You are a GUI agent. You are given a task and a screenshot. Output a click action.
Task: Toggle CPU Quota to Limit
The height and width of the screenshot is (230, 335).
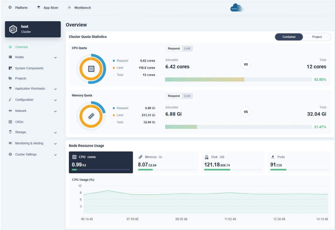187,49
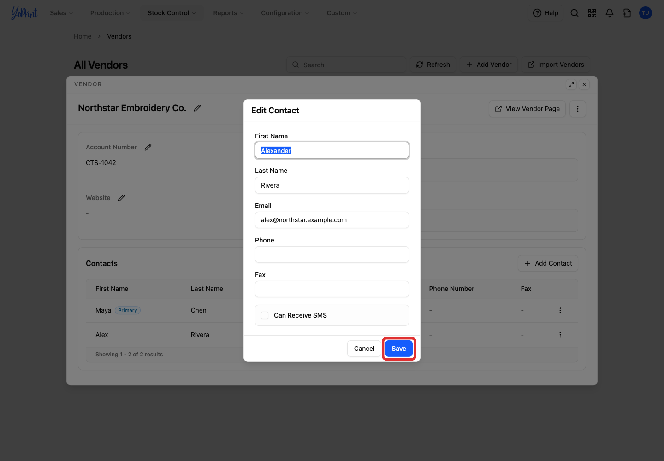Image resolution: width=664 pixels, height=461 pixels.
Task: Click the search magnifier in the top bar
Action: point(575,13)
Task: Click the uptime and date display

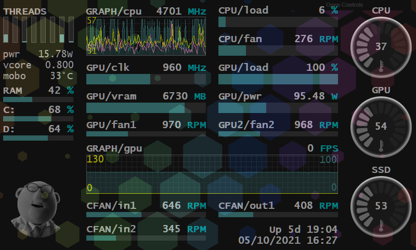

TASK STATEMENT:
The answer must be the full listing, exact in every line, with the pictures removed.

SOLUTION FOR THIS PROBLEM:
You are a GUI agent. You are given a task and a screenshot. Output a click action.
Task: Toggle CPU Quota to Limit
The height and width of the screenshot is (230, 335).
187,49
Image resolution: width=664 pixels, height=461 pixels.
Task: Click the search magnifier in the top bar
Action: point(575,13)
Task: Click the uptime and date display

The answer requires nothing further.